Dataset records
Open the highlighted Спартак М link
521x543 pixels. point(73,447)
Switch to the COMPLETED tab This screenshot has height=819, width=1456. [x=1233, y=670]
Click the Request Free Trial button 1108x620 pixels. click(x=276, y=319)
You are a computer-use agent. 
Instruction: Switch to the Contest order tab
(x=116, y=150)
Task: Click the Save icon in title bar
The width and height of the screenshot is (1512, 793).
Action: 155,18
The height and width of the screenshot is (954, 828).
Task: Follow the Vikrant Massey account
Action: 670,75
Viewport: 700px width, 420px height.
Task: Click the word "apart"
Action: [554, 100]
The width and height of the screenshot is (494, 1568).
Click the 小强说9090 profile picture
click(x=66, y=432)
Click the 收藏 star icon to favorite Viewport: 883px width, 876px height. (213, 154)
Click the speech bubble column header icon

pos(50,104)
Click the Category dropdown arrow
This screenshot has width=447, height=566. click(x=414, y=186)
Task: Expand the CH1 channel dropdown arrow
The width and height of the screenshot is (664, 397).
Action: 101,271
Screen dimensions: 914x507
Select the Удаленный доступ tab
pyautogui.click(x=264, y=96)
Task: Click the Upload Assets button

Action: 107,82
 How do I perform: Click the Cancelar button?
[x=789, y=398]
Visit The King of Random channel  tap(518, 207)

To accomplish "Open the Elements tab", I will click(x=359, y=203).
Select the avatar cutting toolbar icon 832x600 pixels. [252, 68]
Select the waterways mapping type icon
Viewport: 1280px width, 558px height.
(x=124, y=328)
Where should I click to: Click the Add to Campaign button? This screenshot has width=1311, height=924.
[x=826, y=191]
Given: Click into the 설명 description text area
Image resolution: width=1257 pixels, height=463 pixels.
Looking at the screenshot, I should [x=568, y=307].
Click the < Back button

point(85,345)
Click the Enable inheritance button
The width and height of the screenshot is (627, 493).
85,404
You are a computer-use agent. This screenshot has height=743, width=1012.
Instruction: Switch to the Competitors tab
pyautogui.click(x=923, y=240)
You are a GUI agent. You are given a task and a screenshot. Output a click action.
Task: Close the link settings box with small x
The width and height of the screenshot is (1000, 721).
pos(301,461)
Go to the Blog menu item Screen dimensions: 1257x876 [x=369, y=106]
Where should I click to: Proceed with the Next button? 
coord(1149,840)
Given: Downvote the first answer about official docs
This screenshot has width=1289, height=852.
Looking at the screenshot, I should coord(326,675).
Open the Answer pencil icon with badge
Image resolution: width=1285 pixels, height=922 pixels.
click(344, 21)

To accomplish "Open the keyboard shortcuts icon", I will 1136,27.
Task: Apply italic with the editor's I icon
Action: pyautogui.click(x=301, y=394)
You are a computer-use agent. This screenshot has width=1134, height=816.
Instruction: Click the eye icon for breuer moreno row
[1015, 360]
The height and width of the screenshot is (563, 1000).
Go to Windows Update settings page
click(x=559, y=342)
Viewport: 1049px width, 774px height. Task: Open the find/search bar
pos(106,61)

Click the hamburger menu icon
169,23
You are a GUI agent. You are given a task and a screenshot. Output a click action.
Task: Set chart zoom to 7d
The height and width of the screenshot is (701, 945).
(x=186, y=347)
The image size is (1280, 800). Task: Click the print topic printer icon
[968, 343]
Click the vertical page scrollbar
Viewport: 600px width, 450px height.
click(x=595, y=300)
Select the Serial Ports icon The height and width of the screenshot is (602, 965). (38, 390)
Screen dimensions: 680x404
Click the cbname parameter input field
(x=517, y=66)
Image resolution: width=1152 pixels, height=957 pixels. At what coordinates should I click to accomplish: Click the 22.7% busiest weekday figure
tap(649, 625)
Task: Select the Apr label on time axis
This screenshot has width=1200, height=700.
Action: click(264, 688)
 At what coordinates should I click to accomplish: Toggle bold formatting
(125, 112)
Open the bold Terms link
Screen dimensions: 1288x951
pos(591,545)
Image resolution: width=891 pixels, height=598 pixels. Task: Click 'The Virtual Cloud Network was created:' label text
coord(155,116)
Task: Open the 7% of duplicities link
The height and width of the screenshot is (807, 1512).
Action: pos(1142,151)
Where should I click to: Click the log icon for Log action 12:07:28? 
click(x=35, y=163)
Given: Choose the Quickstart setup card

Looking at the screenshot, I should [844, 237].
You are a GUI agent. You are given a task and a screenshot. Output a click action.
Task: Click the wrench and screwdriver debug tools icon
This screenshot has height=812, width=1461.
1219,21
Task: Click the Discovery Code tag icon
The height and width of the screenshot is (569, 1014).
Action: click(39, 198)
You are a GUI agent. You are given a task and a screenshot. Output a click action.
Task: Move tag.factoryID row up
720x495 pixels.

Problem details
Please reproduce the lines from the line with "Given: Click into" to the line with "Given: Downvote the", both ends included, exactly as they appear above.

Solution below
Given: Click into the 설명 description text area
Image resolution: width=1257 pixels, height=463 pixels.
Looking at the screenshot, I should [x=568, y=307].
Click the < Back button

point(85,345)
Click the Enable inheritance button
The width and height of the screenshot is (627, 493).
85,404
You are a computer-use agent. This screenshot has height=743, width=1012.
Instruction: Switch to the Competitors tab
pyautogui.click(x=923, y=240)
You are a GUI agent. You are given a task and a screenshot. Output a click action.
Task: Close the link settings box with small x
The width and height of the screenshot is (1000, 721).
pos(301,461)
Go to the Blog menu item Screen dimensions: 1257x876 [x=369, y=106]
Where should I click to: Proceed with the Next button? 
coord(1149,840)
Given: Downvote the first answer about official docs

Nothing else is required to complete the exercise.